- Job -
Copy out the part of the records that opens with the line containing "The image size is (800, 592)." and runs through the end of the records, leaving the pictures out of your answer.

==== Supplied data

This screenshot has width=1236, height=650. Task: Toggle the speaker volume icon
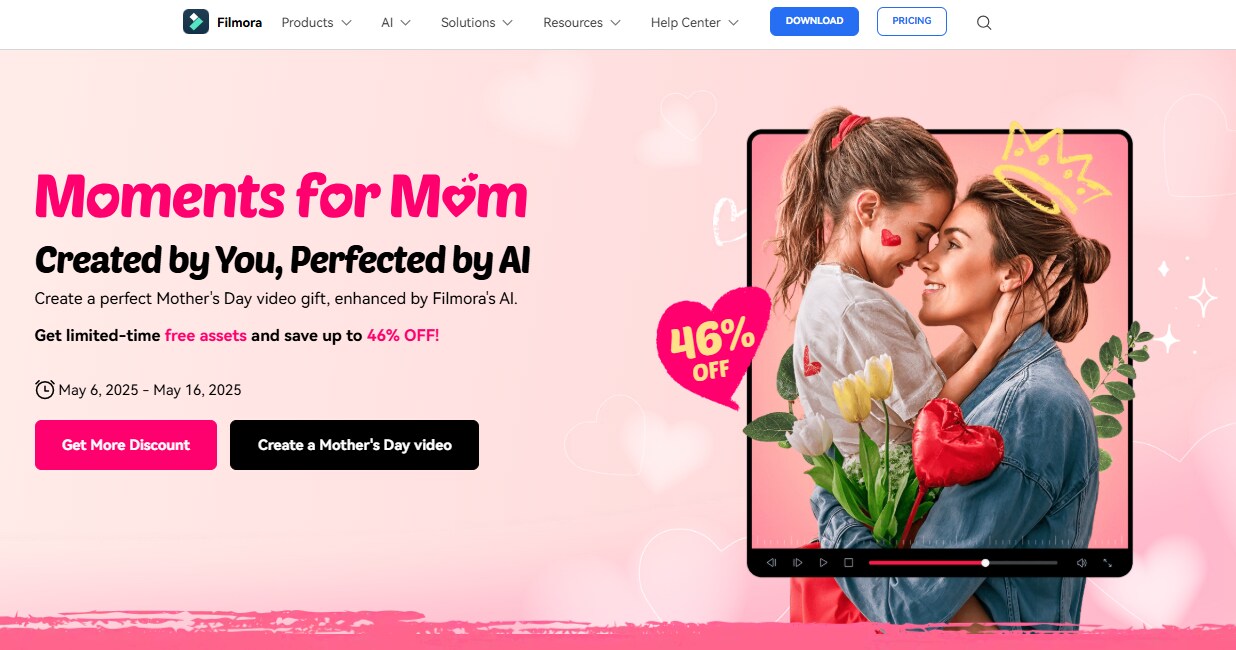point(1081,563)
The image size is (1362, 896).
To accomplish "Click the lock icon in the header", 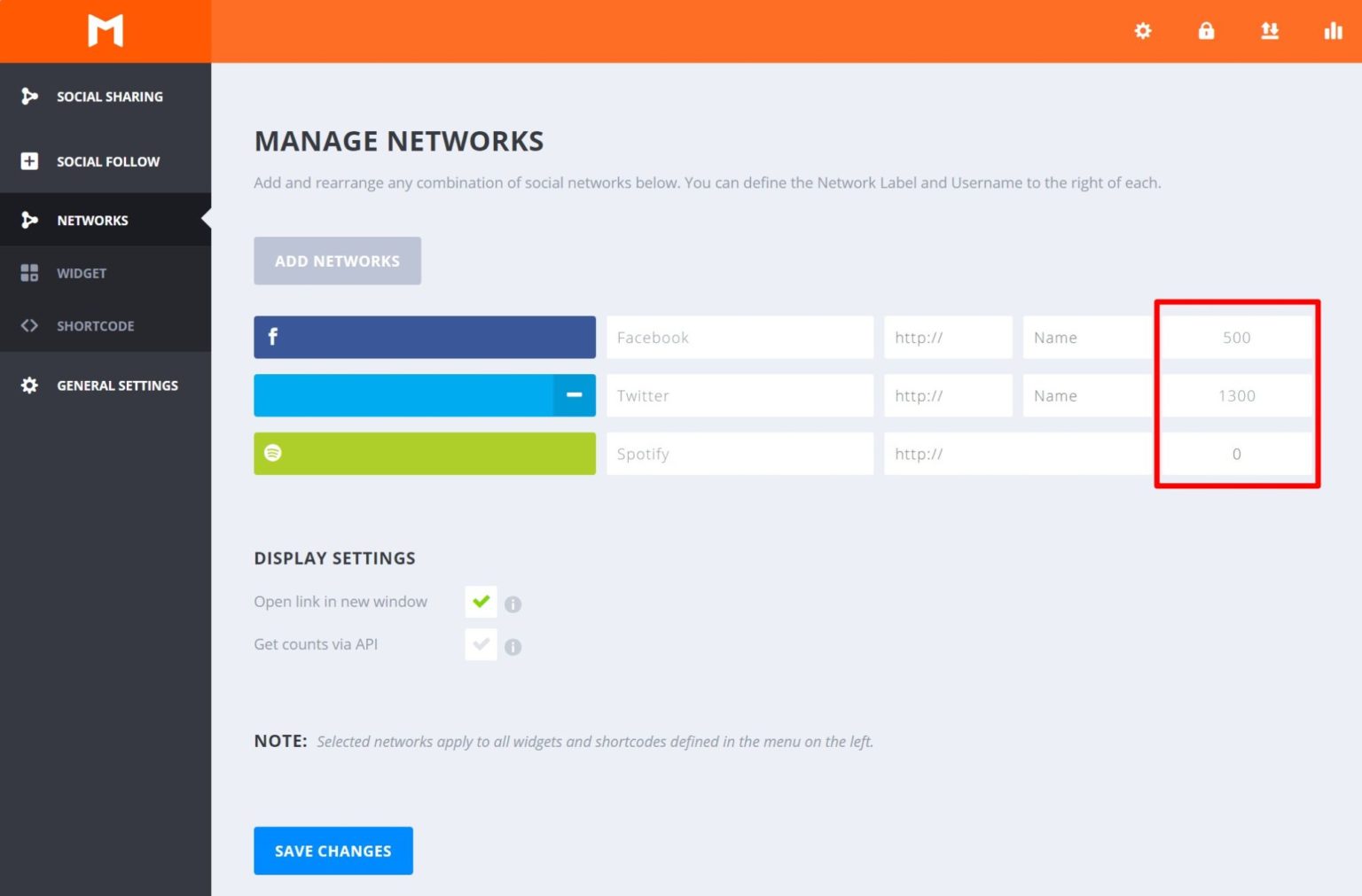I will pos(1206,30).
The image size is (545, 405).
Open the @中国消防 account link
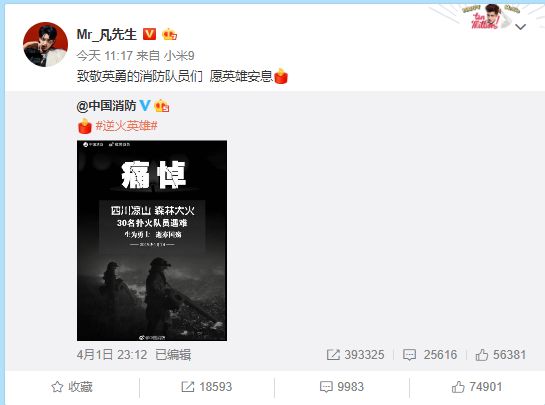click(106, 106)
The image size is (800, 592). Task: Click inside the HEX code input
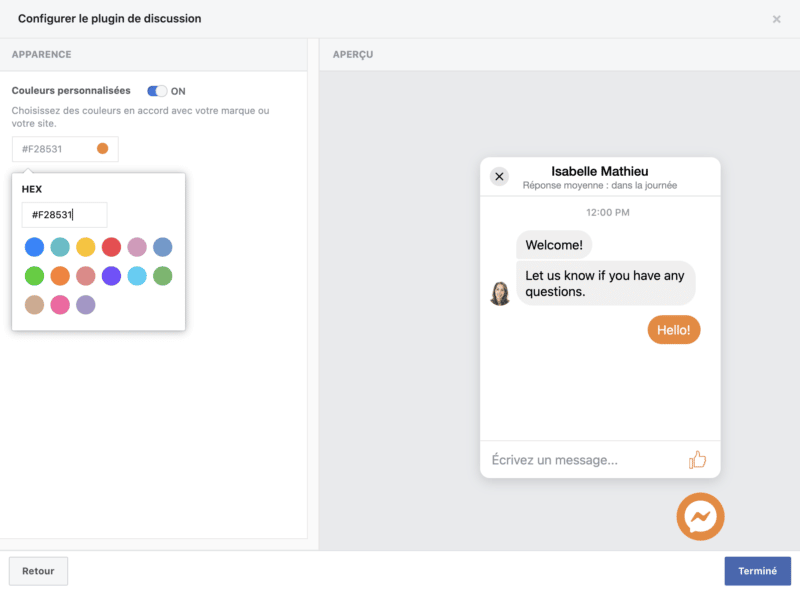tap(64, 215)
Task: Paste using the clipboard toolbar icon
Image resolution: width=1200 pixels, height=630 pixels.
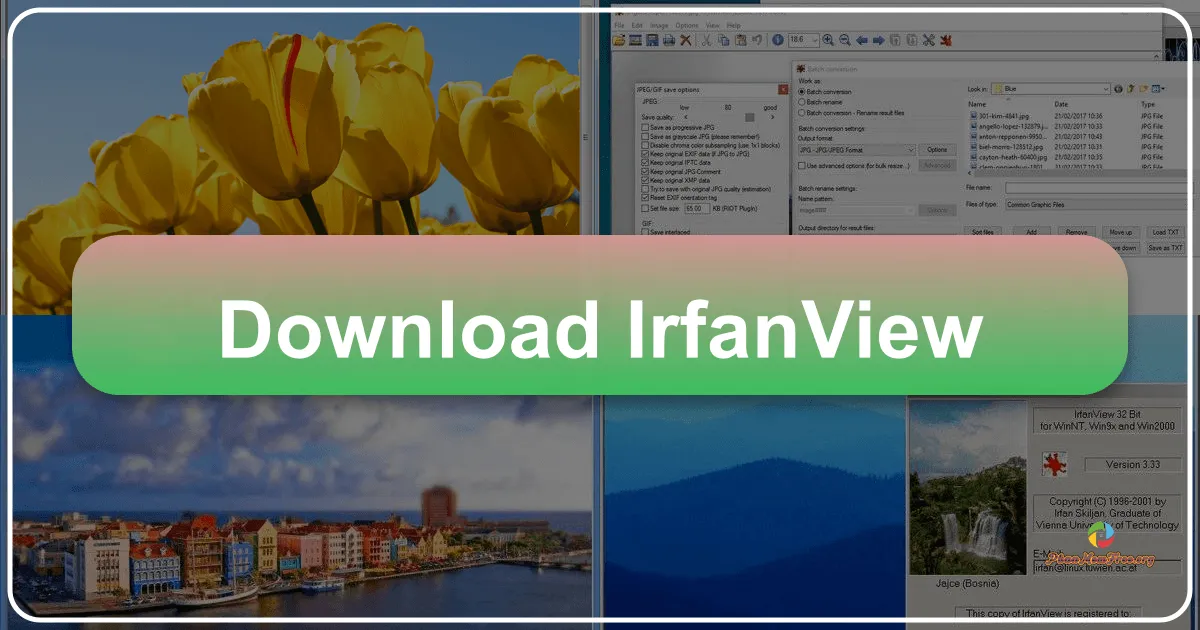Action: (740, 40)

========

- Answer to this exercise -
The image size is (800, 592). Task: Click inside the HEX code input
tap(64, 215)
Task: Paste using the clipboard toolbar icon
Image resolution: width=1200 pixels, height=630 pixels.
Action: (740, 40)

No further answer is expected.